**Extrahierter Text:**
+++
5. Mai 2020 in Chronik
Benedikt XVI. zur Papst-Namenswahl: Ich konnte nicht ein Johannes Paul III. sein. Ich war eine andere Figur, ein anderer Zuschnitt, eine andere Art von Charisma. Leseprobe 1 aus Peter Seewald: Benedikt XVI., Ein Leben
München (kath.net/pl) Um 16 Uhr kehren die Kardinäle in die Sixtinische Kapelle zurück. Allen ist bewusst, dass dies der entscheidende Moment des Konklaves ist. Diesmal nimmt Ratzinger nicht mit den anderen den Bus, er möchte zu Fuß gehen. Sekretär Gänswein begleitet ihn. Gesprochen wird nicht. Was sollte er tun? Durfte er sich wirklich verweigern? War nicht auch Johannes XXIII. schon 78, als ihn die Kollegen in den Stuhl Petri hoben? Sophokles hat seinen Ödipus auf Kolonos mit 89 Jahren vollendet. Tizian war ein Greis, als er eines seiner beeindruckendsten Werke schuf: Die Dornenkrönung. »Sodann bitte ich denjenigen, der gewählt werden wird«, hieß es in Nr. 86 der Bestimmung Johannes Pauls II., »sich dem Amt, zu dem er berufen ist, nicht aus Furcht vor dessen Bürde zu entziehen, sondern sich in Demut dem Plan des göttlichen Willens zu fügen. Gott nämlich, der ihm die Bürde auferlegt, stützt ihn auch mit seiner Hand, damit er imstande ist, sie zu tragen.«
Wie auch immer, in diesem Moment erheben sich die Kardinäle einer nach dem anderen, und das ganze Auditorium beginnt zu klatschen. Leise, dann immer lauter. »Ich habe mein Gesicht verhüllt«, berichtete Meisner, »ich hab geheult vor Rührung. Und ich war nicht der Einzige.« Wie groß die Nervosität des Gewählten selbst war, enthüllte er einen Tag später bei seiner ersten Predigt als Papst Benedikt XVI. in der Sixtinischen Kapelle: »Mir ist, als fühle ich, wie seine [Johannes Pauls II.] starke Hand die meine hält. Ich fühle, dass ich seine lächelnden Augen sehen und seine Worte hören kann, die in diesem Augenblick besonders an mich gerichtet sind: Hab keine Angst!«
In der Recherche für dieses Buch hatte ich den Papa emeritus gefragt, ob er denn nicht frühzeitig erkannt hätte, dass das Konklave auf ihn zulaufen könnte. »Das habe ich schon gemerkt, natürlich«, war die Antwort. »Ich wollte aber bewusst weder etwas dafür noch dagegen tun.«
»Spricht man unter den Kardinälen nicht über diese Vorgänge?«
»An sich nicht. Ich habe, um die Wahrheit zu sagen, mit Martini noch mal gesprochen, ihm gesagt: Ich möchte es nicht, und wenn Sie Ihren Freunden sagen, dass ich es nicht will, bin ich dankbar. Aber er war sowieso natürlich nicht für mich, insofern war es also nicht so gewichtig.«
»Gab es eine Minute, in der Sie noch überlegten, ob Sie die Wahl wirklich annehmen sollten?«
»Schon, ja. Doch, die ganze Zeit. Aber irgendwie wusste ich dann einfach, ich darf nicht Nein sagen.«
»Wann haben Sie sich den Namen überlegt?«
»Im Laufe der Wahltage. Es hat sich ja doch schon am ersten Tag gezeigt, dass es möglicherweise auf mich zulaufen würde. Ich hoffte zwar noch, dass es nicht sein wird. Dann kam mir in den Sinn, dass da der Papst Benedikt XV. und über ihn der heilige Benedikt selber die richtige Anknüpfung ist.«
»Warum nannten Sie sich nicht Johannes Paul III.?«
»Das hätte ich als unangemessen empfunden, weil da ein Maßstab gesetzt ist, dem ich nicht entsprechen konnte. Ich konnte nicht ein Johannes Paul III. sein. Ich war eine andere Figur, ein anderer Zuschnitt, eine andere Art von Charisma.«
kath.net-Buchtipp
Benedikt XVI.
+++
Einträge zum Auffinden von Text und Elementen
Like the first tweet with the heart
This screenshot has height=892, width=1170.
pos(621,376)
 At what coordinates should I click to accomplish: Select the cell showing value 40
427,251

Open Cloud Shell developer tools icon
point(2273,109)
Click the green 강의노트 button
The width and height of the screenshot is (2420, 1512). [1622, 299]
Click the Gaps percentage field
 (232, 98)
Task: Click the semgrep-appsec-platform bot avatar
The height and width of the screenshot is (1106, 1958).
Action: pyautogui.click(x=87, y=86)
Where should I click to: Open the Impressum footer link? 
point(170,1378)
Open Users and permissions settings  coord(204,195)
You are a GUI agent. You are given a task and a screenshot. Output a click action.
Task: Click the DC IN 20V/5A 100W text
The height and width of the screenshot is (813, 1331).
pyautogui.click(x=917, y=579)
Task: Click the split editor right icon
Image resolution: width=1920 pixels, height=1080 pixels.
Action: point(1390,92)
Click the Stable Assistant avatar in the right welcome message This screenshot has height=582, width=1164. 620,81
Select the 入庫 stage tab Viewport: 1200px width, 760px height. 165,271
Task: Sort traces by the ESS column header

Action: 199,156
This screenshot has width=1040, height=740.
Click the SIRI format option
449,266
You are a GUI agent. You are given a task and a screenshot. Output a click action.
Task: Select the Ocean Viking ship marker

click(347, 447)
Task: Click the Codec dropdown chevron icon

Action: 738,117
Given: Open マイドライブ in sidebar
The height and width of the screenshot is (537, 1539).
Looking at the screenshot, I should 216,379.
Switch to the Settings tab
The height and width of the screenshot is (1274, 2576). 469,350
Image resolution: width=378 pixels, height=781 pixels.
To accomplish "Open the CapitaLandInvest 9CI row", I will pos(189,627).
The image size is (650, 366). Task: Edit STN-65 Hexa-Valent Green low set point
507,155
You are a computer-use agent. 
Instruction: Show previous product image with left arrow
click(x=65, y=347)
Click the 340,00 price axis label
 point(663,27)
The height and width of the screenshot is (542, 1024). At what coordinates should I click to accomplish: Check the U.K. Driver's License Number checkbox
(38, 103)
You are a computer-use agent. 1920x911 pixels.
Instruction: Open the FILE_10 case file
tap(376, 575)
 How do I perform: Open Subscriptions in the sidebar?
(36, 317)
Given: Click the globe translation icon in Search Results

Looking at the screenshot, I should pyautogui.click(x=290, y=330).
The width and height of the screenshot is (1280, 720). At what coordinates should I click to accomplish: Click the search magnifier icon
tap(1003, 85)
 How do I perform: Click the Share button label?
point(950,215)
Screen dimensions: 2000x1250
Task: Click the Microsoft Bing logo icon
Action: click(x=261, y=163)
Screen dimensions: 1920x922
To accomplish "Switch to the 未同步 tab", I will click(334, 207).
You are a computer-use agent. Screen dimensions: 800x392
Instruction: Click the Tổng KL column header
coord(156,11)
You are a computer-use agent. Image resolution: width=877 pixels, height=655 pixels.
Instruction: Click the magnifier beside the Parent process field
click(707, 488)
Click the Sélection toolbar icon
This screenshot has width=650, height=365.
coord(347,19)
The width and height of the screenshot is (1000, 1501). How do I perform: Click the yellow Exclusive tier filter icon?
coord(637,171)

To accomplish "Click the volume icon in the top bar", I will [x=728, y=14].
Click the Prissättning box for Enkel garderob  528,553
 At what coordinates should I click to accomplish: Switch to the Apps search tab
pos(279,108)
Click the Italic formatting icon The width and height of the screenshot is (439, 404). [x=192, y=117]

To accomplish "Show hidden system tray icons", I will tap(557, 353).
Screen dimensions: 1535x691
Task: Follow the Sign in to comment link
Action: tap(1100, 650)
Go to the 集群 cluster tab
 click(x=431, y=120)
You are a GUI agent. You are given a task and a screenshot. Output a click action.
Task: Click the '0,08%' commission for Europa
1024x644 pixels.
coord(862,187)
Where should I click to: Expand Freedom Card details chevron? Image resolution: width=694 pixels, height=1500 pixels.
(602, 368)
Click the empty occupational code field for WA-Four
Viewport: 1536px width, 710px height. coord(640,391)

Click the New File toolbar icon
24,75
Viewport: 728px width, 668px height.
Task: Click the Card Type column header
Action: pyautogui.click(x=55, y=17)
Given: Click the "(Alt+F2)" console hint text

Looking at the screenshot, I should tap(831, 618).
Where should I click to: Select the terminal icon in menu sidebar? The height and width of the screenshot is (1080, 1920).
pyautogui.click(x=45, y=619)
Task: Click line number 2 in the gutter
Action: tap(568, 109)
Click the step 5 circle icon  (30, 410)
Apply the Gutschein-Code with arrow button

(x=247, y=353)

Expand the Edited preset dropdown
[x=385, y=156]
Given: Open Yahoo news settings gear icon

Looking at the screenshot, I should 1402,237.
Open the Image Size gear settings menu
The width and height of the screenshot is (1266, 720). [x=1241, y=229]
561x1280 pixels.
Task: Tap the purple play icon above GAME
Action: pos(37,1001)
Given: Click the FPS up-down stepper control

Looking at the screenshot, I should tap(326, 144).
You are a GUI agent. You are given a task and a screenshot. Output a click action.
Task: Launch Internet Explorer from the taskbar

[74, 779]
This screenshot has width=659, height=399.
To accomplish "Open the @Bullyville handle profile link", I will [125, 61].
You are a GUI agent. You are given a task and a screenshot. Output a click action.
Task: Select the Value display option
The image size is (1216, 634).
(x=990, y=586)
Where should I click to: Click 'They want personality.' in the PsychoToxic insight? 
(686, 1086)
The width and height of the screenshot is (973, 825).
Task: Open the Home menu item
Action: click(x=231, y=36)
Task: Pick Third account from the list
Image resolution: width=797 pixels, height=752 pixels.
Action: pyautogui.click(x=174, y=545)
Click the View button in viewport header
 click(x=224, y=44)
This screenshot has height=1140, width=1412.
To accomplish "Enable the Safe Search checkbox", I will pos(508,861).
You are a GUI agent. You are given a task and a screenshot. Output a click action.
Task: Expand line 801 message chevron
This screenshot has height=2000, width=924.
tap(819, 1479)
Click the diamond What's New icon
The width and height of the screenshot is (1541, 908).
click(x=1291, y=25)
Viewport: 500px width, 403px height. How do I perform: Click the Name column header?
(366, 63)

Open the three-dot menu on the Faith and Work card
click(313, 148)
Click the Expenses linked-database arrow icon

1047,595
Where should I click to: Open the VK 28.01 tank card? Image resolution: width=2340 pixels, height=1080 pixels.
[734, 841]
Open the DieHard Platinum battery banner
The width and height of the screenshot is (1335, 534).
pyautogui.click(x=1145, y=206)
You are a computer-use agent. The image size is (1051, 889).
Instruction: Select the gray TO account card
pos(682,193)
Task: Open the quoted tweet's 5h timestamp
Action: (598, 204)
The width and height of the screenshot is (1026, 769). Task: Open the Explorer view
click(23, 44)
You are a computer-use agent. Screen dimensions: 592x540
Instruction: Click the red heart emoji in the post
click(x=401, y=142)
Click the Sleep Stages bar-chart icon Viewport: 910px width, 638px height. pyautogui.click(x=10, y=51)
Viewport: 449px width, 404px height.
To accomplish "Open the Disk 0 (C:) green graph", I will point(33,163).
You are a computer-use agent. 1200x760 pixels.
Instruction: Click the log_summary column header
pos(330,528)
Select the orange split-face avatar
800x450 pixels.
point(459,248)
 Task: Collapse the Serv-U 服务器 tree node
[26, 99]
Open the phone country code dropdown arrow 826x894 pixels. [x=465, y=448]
+++
**Zu erledigen:**
Wer begleitet Ratzinger laut dem Auszug über die Wahl Benedikts XVI., als er zu Fuß zur Sixtinischen Kapelle geht?

**Die Antwort:**
Sekretär Gänswein begleitet ihn.